The idea of an online camp developed just two weeks before its June 1 launch. It’s open to girls everywhere. Camp fees are $100 per week, with all proceeds being donated; participants decide the beneficiary organizations, which must be either affected by COVID-19 or with a mission to further tolerance.
Camp Lemonade’s staff is all volunteer; the fee covers camp supplies not commonly found at home.
“There’s a lot going on right now between the pandemic and the societal issues and our kids have surrendered a lot,” said Weinstein. “They also know they are in a position to make a difference and to leave the summer having had fun while doing good all at once.”

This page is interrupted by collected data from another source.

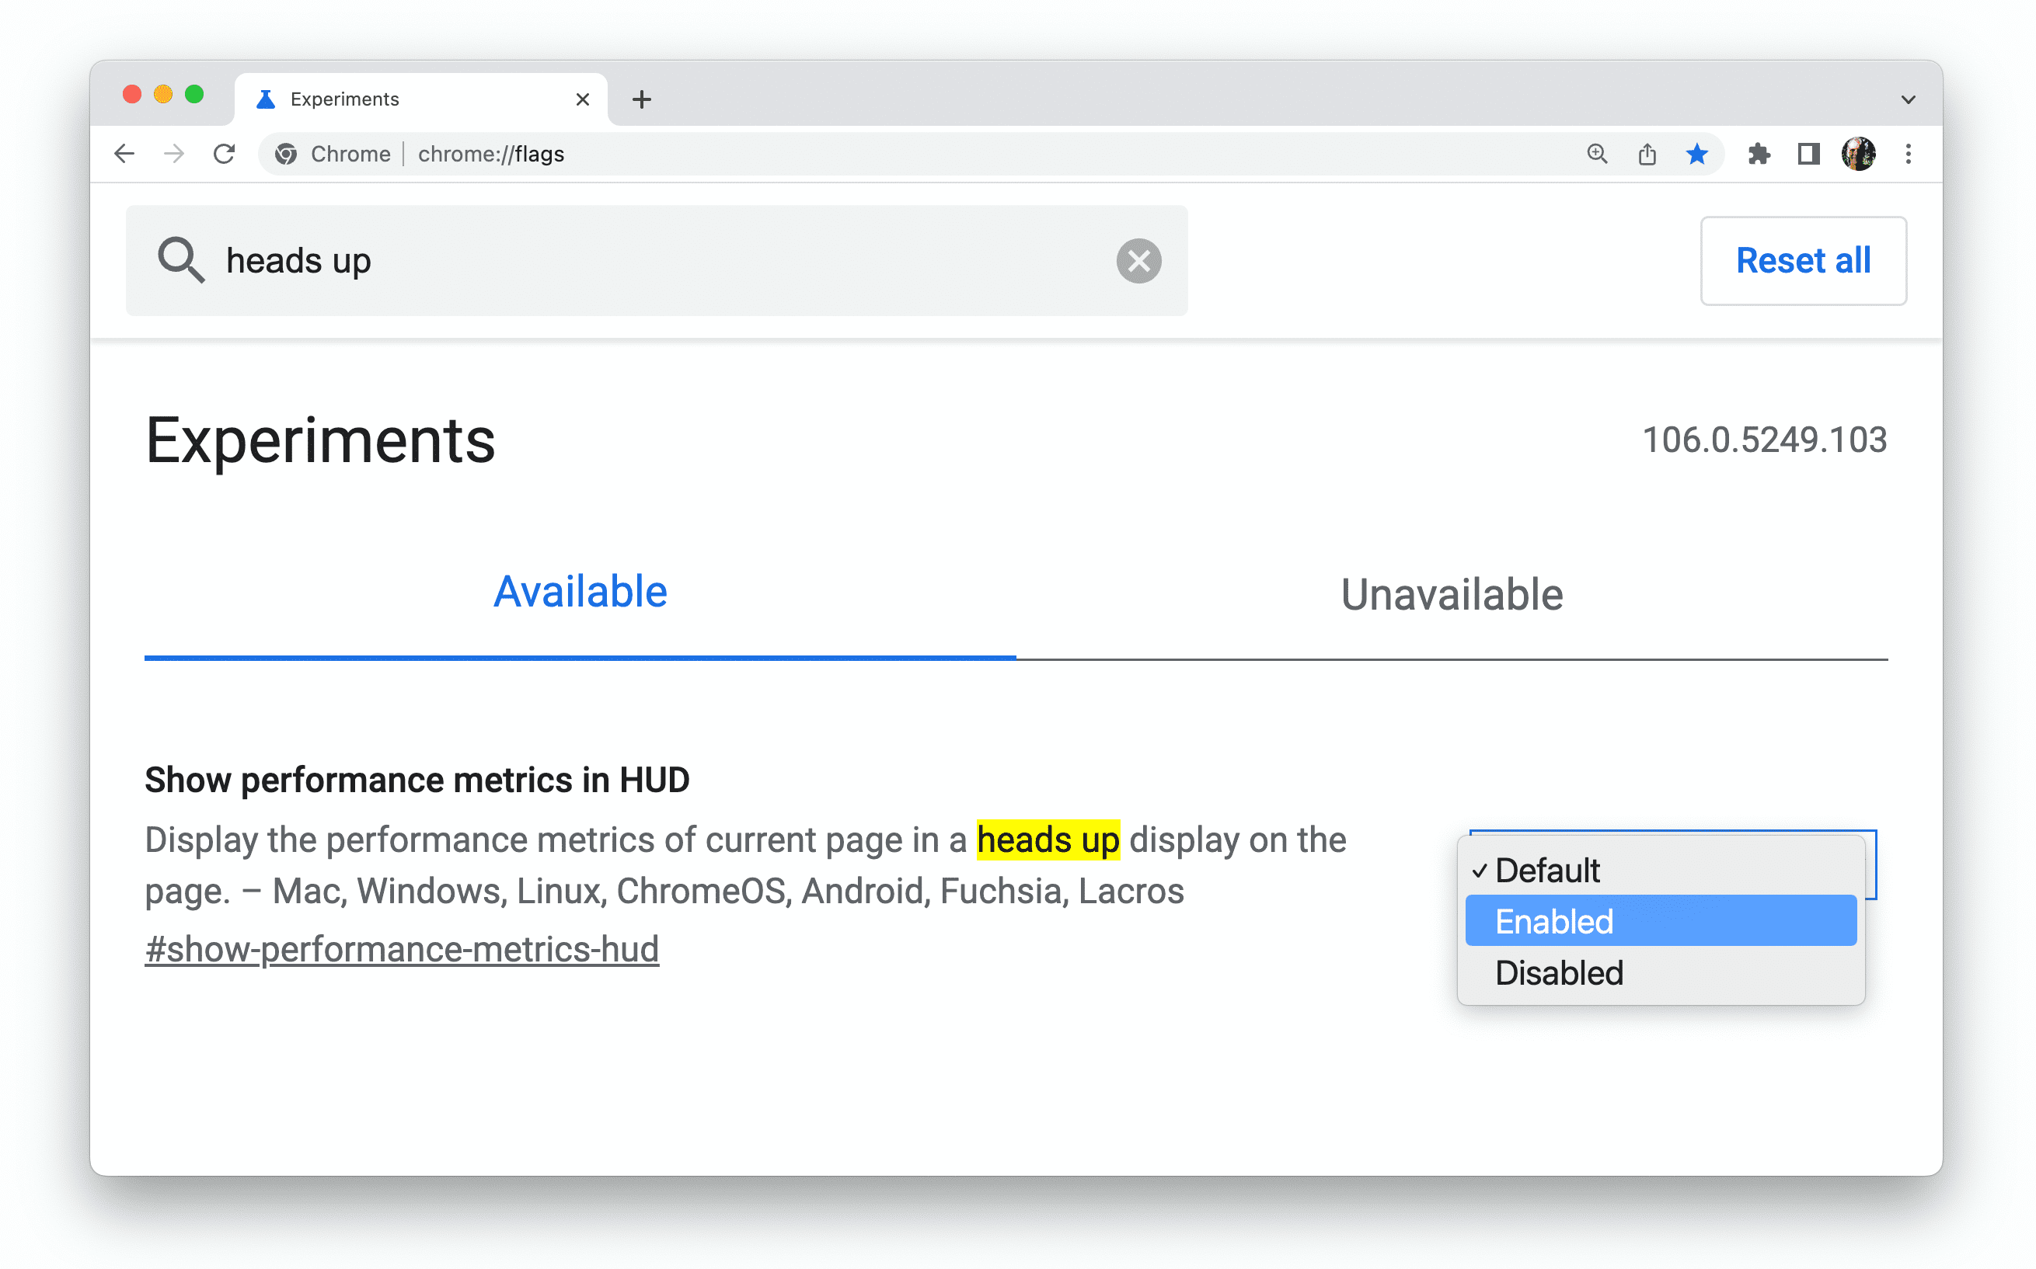Screen dimensions: 2036x1269
Task: Click the extensions puzzle piece icon
Action: point(1756,154)
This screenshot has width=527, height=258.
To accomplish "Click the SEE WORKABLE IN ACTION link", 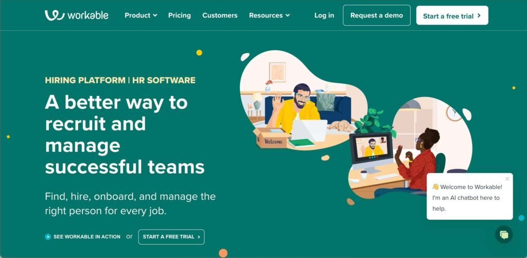I will [86, 237].

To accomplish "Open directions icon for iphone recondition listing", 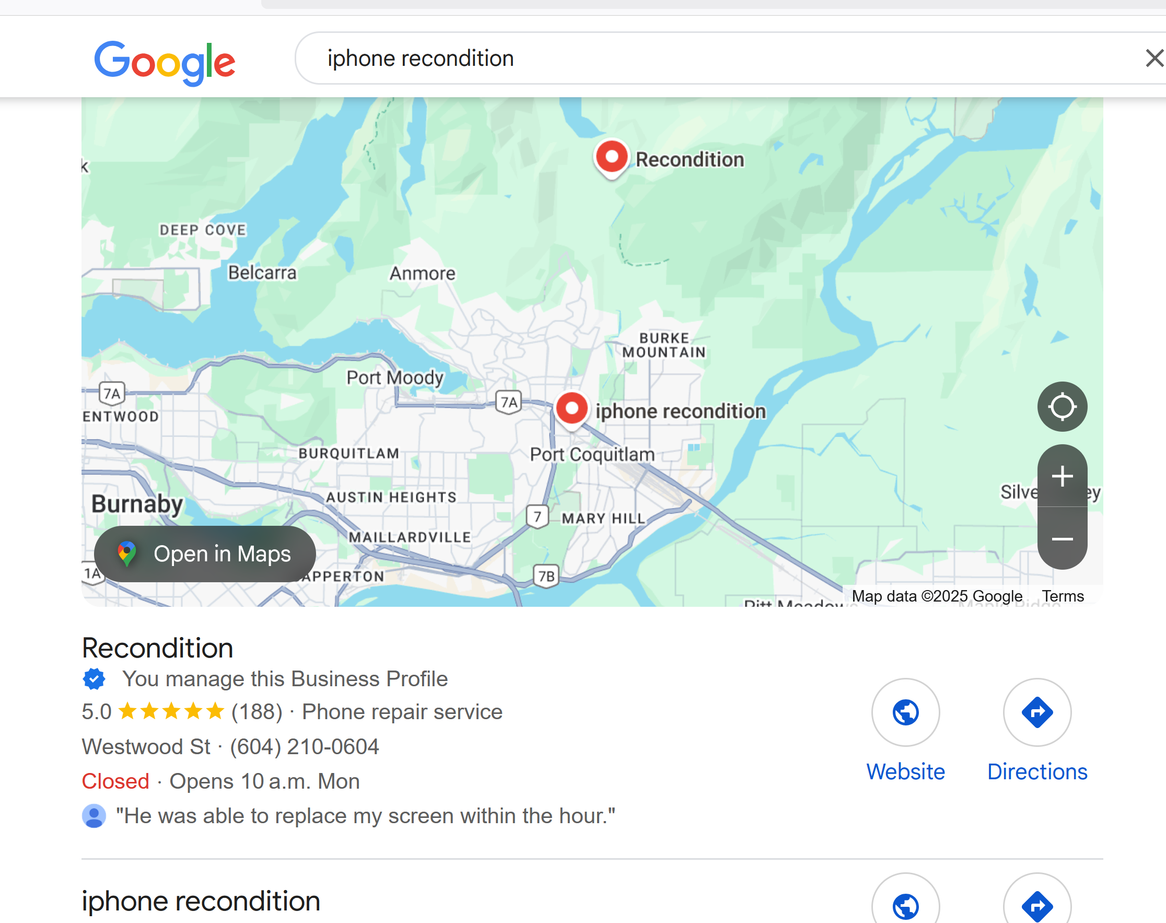I will [x=1037, y=902].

In just the first week, campers spent four hours each day in various activities, including making magnetic slime, setting off rockets, learning dances and a cheer. Each camper receives a supply list and directions for each activity and online they practice their projects in different time slots.
“I never expected you could do so many cool things over Zoom for a camp,” said 8-year-old Sophie Gendason of Dallas. “My favorite thing is getting to see my friends and counselors and I’m so thankful I get to do this.”
Other activities included making lava lamps with food coloring, water, oil and Alka-Seltzer, while learning about density and weight to understand the science. While making magnetic slime, the girls learned about the properties that created the attraction of the magnet to the slime; who knew science could be accompanied with great giggles?
Snack time was for smoothies and smoothie bowls, cookies and chia pudding, with healthy and nutritious ingredients that the girls can recreate on their own.
For physical exercise, the girls practiced yoga and learned a cheer. Joining Cruz and Weinstein on Camp Lemonade’s all-volunteer leadership team are Rachel Berkowitz, a rising sophomore at Emory University; Lea Meyers, a rising senior at Washington University; and Megan Ungerman, a senior at Dartmouth College.
“The girls pushed us to be creative and inventive, and we hope we succeeded in giving them a great camp experience,” said Cruz, a schoolteacher with 25 years of experience as a camp director. “We were entering uncharted territory, but we definitely had the treasure map!”